全調査対象地域において、ほとんどの回答者が、宗教指導者は政治家になるべきではないと感じている。多くの人はまた、どの政治家や政党を支持するかについて公の場で話すべきではないとは考えていない。

この地域における宗教的帰属の相当割合の変更を見て、ピュー調査担当者はこう問いかける。「アジアにおいて宗教的帰属はどの程度意味があるか?どの宗教に帰属するかは、そもそも意味があるのだろうか?」

ピュー調査担当者は、やはり意味があると考える。「現在の宗教的帰属と、幼少期の宗教とを人々がどのように表現するかということと、その人の宗教的信念や慣習のレベルとは、一致対応する傾向がある」。

パーデュー大学社会学者のYang氏は次のように付言する。「東アジアの最も普遍的な宗教は『無宗教』だという分析結果に、あまり深い意味を読み込まない方がよい」。

「『無宗教』は欧米で拡大しつつある懸念すべき現象となっているが、これは東アジアでは伝統的な現象である。なぜなら、宗教的アイデンティティは必ずしも最も重要ではないからだ。」とYang氏は述べる。
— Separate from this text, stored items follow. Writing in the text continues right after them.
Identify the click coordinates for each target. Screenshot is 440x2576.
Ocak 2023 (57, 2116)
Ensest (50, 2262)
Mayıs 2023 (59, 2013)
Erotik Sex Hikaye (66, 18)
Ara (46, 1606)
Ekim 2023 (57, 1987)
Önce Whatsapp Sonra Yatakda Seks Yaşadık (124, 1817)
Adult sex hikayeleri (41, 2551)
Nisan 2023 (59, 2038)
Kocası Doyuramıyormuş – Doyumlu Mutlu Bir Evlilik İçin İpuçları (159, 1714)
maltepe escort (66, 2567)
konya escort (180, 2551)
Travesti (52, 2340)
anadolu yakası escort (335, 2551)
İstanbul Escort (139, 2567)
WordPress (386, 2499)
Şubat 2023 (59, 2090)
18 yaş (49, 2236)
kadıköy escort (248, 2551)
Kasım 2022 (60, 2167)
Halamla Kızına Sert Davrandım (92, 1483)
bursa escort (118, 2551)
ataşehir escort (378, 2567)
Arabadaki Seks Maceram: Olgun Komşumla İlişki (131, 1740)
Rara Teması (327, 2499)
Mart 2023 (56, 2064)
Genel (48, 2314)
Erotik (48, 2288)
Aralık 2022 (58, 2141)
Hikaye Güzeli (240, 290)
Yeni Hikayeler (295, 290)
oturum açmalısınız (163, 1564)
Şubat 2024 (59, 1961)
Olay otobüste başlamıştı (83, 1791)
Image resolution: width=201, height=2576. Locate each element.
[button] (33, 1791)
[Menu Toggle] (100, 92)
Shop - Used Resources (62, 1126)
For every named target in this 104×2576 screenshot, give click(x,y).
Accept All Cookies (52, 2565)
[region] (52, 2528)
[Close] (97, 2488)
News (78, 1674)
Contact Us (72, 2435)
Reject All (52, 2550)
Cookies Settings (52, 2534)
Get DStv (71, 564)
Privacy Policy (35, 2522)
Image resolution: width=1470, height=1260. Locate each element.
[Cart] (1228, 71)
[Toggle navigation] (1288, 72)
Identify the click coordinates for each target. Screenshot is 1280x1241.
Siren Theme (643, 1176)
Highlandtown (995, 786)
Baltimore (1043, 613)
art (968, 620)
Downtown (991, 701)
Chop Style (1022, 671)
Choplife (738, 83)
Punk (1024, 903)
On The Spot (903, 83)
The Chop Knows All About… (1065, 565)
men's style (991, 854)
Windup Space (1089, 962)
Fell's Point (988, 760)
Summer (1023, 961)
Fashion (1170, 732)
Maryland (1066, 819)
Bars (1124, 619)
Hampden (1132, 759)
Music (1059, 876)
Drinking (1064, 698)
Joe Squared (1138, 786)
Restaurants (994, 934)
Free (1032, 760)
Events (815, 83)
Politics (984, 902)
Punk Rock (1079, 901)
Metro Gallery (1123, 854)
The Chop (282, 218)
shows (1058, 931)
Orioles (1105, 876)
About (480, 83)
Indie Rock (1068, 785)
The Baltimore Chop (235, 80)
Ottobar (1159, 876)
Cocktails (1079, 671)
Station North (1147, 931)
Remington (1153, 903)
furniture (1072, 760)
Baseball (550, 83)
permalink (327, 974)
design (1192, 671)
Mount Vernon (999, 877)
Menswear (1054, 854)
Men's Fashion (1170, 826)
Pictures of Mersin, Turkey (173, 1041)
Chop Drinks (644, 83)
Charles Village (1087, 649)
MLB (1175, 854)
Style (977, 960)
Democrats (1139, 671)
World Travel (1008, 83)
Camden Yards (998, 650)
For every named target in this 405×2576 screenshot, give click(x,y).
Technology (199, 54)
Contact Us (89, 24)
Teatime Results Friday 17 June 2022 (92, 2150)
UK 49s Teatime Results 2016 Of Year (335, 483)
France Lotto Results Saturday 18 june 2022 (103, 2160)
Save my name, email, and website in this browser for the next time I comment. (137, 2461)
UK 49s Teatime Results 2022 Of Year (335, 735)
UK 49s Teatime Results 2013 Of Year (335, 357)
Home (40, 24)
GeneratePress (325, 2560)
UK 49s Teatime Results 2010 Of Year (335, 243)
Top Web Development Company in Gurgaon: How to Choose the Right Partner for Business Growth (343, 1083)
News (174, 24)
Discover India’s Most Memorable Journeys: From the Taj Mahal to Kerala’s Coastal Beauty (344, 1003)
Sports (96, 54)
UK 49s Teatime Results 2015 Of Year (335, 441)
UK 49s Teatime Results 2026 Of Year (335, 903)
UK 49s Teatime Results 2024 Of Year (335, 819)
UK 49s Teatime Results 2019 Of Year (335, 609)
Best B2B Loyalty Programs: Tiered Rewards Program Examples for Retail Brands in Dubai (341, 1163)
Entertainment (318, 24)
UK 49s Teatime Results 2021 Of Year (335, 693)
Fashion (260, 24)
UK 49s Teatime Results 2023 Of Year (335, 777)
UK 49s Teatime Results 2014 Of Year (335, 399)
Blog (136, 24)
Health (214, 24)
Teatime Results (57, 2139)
欧米における他の新たな宗教的トレンドの中には、(複数の宗教に由来する要素を混合して、自分の霊的信仰に取り入れる)シーライズムなどがあるが、そうしたことは東アジアでも何世紀にもわたって普通に行われてきた、とYang氏は付け加える。

「東アジアの宗教について学ぶことによって、欧米における現在の宗教的変化にヒントが与えられるかもしれない」と彼は語っている。